:: Provided data

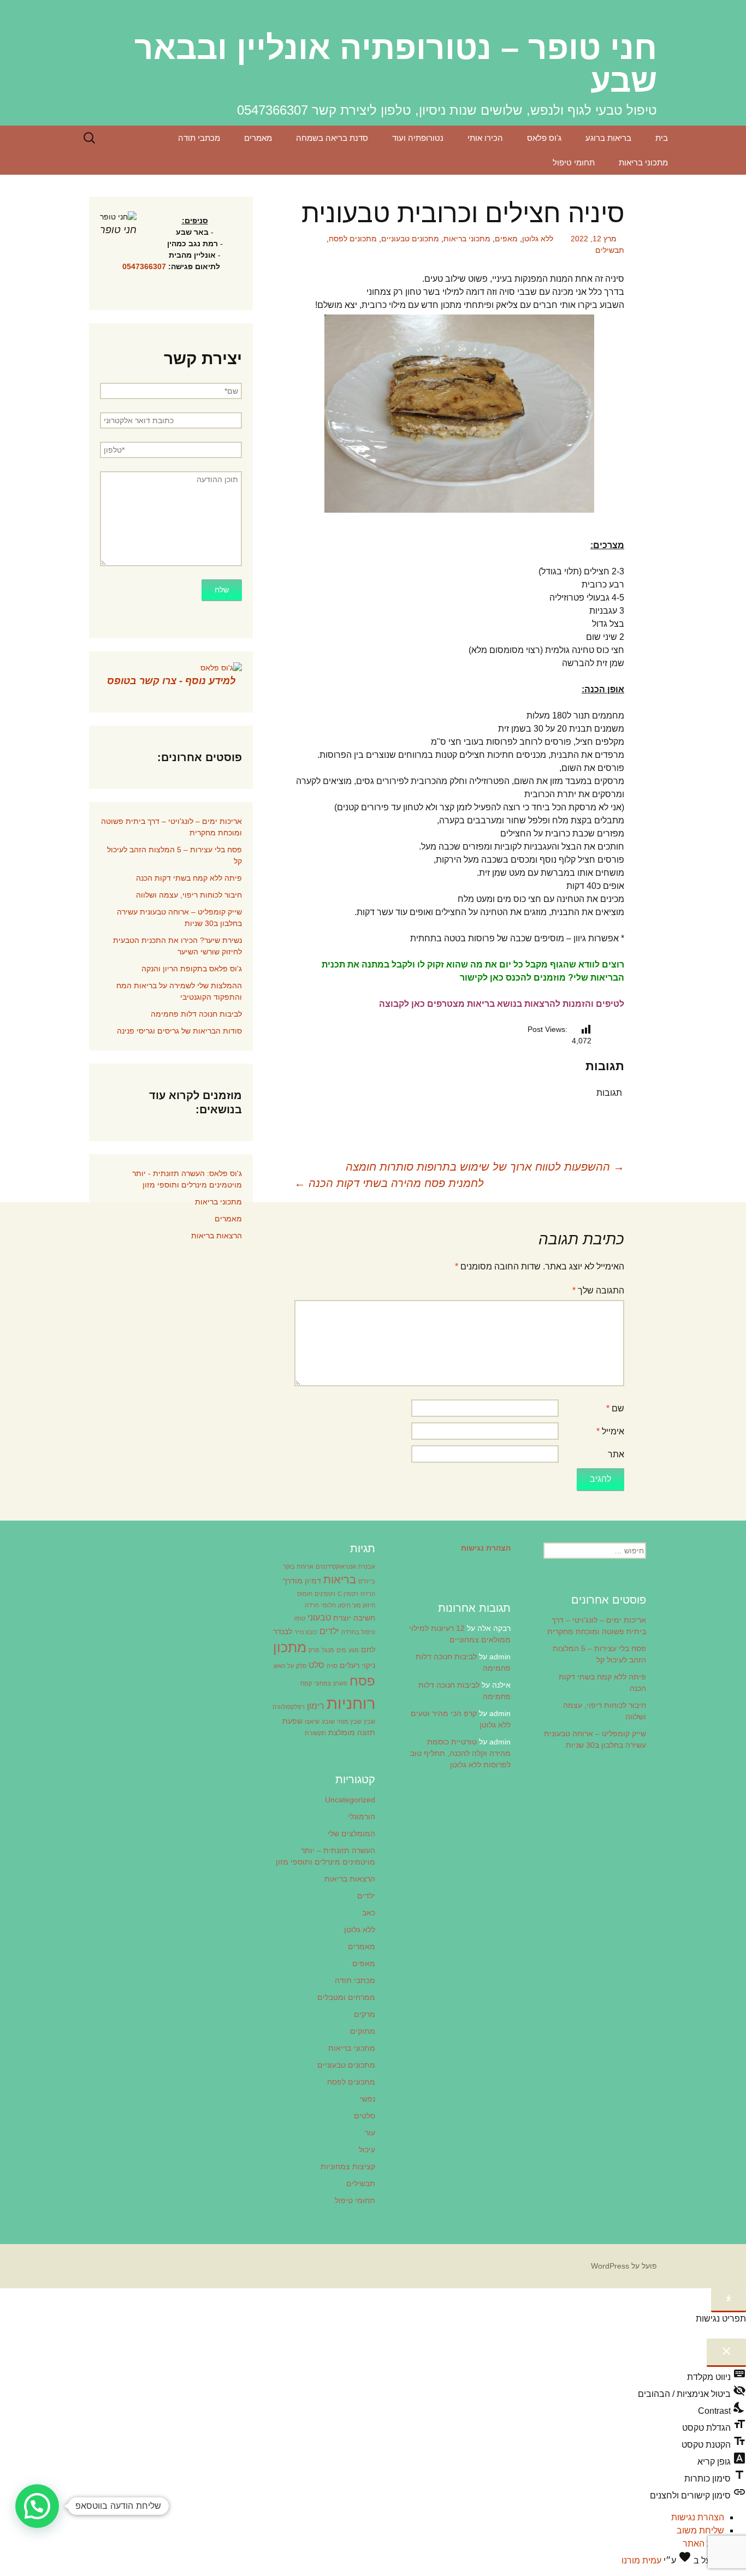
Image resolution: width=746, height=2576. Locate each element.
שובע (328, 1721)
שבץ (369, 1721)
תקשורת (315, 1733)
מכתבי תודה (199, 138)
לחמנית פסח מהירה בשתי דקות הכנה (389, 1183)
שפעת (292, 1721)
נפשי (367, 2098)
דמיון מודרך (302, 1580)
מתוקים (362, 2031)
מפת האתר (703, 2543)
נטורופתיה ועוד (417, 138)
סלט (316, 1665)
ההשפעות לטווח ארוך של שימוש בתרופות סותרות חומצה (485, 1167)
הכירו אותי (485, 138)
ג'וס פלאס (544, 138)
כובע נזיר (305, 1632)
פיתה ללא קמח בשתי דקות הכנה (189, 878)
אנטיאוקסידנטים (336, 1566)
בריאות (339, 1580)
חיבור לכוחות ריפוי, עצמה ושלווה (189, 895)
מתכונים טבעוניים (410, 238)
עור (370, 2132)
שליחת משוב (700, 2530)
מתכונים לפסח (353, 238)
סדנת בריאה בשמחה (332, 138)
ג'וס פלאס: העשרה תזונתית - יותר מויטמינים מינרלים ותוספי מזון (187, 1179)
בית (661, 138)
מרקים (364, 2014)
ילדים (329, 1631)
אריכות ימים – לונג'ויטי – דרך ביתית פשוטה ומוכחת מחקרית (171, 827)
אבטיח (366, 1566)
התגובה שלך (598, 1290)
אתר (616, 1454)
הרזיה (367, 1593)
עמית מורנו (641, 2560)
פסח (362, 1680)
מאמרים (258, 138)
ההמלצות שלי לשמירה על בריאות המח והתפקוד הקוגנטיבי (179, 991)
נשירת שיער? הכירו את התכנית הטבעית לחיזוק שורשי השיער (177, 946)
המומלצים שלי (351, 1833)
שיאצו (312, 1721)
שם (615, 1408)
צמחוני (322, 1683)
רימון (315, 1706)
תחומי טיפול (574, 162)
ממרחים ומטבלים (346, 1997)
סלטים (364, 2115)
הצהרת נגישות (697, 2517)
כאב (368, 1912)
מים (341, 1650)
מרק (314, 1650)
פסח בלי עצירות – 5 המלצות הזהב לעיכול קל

::::

Each line from the one with "ג'וס פלאס: העשרה" through the last line of the records must be written out word for word. Include nothing else.

ג'וס פלאס: העשרה תזונתית - יותר מויטמינים מינרלים ותוספי מזון (187, 1179)
בית (661, 138)
מרקים (364, 2014)
ילדים (329, 1631)
אריכות ימים – לונג'ויטי – דרך ביתית פשוטה ומוכחת מחקרית (171, 827)
אבטיח (366, 1566)
התגובה שלך (598, 1290)
אתר (616, 1454)
הרזיה (367, 1593)
עמית מורנו (641, 2560)
פסח (362, 1680)
מאמרים (258, 138)
ההמלצות שלי לשמירה על בריאות המח והתפקוד הקוגנטיבי (179, 991)
נשירת שיער? הכירו את התכנית הטבעית לחיזוק שורשי השיער (177, 946)
המומלצים שלי (351, 1833)
שיאצו (312, 1721)
שם (615, 1408)
צמחוני (322, 1683)
רימון (315, 1706)
תחומי טיפול (574, 162)
ממרחים ומטבלים (346, 1997)
סלטים (364, 2115)
הצהרת נגישות (697, 2517)
כאב (368, 1912)
מים (341, 1650)
מרק (314, 1650)
פסח בלי עצירות – 5 המלצות הזהב לעיכול קל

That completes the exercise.